Russia Pardons Austrian Man Believed to Be Hitler’s Relative

A person believed to be a relative of Adolf Hitler was among a group of German and Austrian citizens recently pardoned by Russia, a Moscow daily newspaper reported.

The 61 Germans and 13 Austrians exonerated last month — most of them posthumously — were convicted as war criminals by Soviet military courts during and after World War II.

Ignaz Koppensteiner was arrested in Germany by Soviet military police in May 1945 and sent to a Moscow prison.

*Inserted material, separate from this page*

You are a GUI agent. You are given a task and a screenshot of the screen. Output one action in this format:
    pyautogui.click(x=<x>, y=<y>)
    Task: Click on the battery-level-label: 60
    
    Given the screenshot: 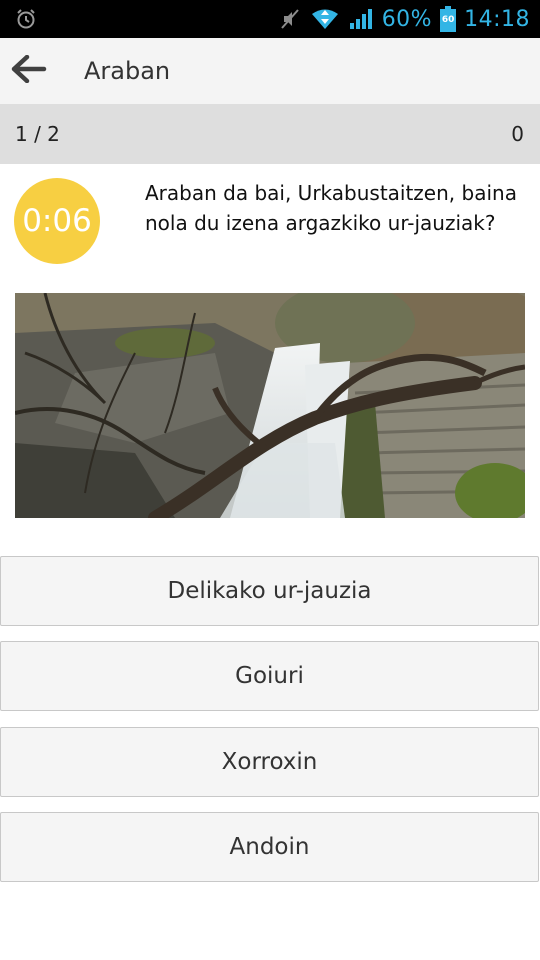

According to the Kommersant Daily, he was charged four years later on the basis of having been a relative of Hitler and that he was therefore guilty of having “approved of [Hitler's] criminal plans against the USSR.”

Koppensteiner, who was not accused of any war crimes, died in a Moscow prison in 1949.

According to a recently declassified criminal file, Koppensteiner was apparently the husband of one of Hitler’s first cousins.

Austria had asked for his posthumous pardon.

During and after World War II, Soviet courts convicted as war criminals more than 200,000 foreign citizens who fought in the Axis armies.

Some of them were involved in the slaughter of Jews in areas of the Soviet Union that had been overrun by the Nazis.

In 1991, Russia passed a law rehabilitating citizens who had been victims of Communist repression. The law was extended to foreigners the following year.

Since then, about 8,000 foreign citizens have been pardoned. Some 2,000 people — among them people found guilty of killing Jews — have been denied pardons.